The Beginner's Guide to the Privacy.
Part 1: Browsers, search engines and hidden ad trackers
Step 1: Browser
For most users the browser is the main «window» to the Internet, and this means the choice of the browser is very important for your online privacy. Chrome is a bad choice and all Chromium-based browsers from China too.
If you have no preference, begin with Firefox. This is the last non-Chromium browser, and we must support it. If you want control and millions settings, your choice is Vivaldi. If you still need Chrome, try Brave: it looks and works like Chrome, but has much better privacy policy.
Maybe you'll like new Opera, but because of some nuances today I just cannot recommend it «for everyone», especially for beginners who are worried about their privacy.
Step 2: Search engine
I bet your default search engine is Google. Almost everyone uses Google, and this is really bad for privacy. The only exception is «regional» search engines: for example, in Russia and CIS local Yandex and MailRu Group (both have their own search engine and ad networks) compete with Google on almost equal terms. But a local monopoly is no better than a global one!
If you want to leave your filter bubble and avoid surveillance, try these search engines:
- DuckDuckGo – doesn't track or store your search queries, doesn't filter search results.
- StartPage – uses own proxy to hide your real IP from websites.

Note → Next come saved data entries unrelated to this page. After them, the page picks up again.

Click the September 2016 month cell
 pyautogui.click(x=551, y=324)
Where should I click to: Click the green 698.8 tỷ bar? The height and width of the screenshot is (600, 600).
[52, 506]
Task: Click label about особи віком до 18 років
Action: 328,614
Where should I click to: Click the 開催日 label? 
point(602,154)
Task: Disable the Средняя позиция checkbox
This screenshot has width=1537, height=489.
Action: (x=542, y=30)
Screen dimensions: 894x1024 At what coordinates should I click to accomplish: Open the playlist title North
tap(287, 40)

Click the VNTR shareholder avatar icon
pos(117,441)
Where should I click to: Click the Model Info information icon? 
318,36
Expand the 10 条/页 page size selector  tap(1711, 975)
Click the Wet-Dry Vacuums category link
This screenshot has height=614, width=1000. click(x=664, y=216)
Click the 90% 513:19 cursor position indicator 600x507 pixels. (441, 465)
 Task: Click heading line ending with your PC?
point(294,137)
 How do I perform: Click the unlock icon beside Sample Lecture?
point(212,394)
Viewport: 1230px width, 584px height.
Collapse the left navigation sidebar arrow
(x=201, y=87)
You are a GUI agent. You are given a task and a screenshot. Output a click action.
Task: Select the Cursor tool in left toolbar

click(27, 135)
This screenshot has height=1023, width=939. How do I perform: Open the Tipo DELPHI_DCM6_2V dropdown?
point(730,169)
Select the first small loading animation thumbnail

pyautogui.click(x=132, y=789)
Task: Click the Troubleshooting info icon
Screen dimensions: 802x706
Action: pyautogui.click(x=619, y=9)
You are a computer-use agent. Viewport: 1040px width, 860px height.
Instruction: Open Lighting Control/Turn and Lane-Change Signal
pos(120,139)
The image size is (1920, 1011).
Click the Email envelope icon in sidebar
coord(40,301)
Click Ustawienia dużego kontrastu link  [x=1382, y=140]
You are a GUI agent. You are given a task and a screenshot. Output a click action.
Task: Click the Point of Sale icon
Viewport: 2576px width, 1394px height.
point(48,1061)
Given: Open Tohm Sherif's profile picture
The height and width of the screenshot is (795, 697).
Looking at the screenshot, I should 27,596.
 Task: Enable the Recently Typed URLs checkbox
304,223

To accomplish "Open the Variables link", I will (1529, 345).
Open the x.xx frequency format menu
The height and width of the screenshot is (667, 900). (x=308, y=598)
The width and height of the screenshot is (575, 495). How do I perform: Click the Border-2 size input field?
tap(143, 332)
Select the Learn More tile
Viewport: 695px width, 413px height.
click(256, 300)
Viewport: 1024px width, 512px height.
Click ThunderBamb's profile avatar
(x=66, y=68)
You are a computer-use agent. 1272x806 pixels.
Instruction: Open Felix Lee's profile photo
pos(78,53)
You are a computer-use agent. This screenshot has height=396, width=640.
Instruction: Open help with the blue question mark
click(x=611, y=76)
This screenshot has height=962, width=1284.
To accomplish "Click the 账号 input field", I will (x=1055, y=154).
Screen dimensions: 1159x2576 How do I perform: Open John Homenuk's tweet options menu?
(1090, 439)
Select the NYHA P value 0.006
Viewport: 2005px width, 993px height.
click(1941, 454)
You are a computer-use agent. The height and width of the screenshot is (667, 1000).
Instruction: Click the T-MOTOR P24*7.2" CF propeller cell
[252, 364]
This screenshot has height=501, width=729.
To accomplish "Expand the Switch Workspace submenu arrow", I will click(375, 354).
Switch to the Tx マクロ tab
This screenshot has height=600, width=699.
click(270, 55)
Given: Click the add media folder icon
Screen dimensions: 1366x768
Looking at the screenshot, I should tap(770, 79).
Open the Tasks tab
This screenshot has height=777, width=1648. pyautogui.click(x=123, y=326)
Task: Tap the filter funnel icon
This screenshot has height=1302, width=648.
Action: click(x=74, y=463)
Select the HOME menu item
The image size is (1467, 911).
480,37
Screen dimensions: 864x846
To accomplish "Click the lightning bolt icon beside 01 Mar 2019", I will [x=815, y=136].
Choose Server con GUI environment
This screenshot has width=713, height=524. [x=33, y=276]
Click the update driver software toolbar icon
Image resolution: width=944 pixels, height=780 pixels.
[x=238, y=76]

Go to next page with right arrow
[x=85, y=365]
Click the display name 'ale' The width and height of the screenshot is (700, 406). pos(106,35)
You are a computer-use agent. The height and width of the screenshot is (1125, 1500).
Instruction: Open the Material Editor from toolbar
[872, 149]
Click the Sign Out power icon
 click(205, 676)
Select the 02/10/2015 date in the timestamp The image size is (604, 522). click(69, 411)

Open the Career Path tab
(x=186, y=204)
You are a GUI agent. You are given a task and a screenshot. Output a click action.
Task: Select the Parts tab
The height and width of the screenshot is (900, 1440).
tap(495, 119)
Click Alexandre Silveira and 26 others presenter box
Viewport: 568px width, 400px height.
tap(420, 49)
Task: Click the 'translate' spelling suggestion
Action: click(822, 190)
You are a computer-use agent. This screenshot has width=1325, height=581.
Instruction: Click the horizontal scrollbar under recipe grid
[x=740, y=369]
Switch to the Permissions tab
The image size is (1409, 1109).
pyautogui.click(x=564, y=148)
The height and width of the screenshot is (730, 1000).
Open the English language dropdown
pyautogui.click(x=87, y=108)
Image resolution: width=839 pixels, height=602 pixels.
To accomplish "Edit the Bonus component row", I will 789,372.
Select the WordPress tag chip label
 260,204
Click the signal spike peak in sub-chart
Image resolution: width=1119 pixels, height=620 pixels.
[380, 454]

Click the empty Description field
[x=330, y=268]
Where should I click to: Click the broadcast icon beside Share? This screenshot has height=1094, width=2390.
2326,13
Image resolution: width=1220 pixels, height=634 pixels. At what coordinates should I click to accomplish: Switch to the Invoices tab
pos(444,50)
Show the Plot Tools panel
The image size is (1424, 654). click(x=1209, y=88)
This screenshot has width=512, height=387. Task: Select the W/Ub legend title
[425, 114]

- Ecosia – donates part of ad revenue to plant trees.
- Qwant – the main European search engine.
Step 3: Hidden ad trackers
- DuckDuckGo Privacy Essentials – blocks ad trackers, switches your connection to HTTPS (when it's possible) and shows privacy rating of the website.
- Privacy Badger – blocks ad trackers, and if the extension found the same script on several website, it will be blocked.
- Disconnect – blocks ad trackers (who could have predicted this?) and available also as a mobile app.
- Ghostery – blocks ads and hidden trackers, switches connection to HTTPS and edits your data if a website doesn't work without a tracker
Step 4: Ad blockers
- Ghostery – because you already know it. If Ghostery works fine, why do you need anything else?
- AdGuard – the only ad blocker with own rules and lists. Nice UI, simple settings. Best choice for beginners.
- AdBlock and AdBlock Plus – the first ab blocker for Chrome and Firefox. Despite the similar names, they are not related, these are different extensions.
- uBlock Origin – all-in-one tool you need. It may be too hard for beginners, so I recommend it only if you used something else and need more.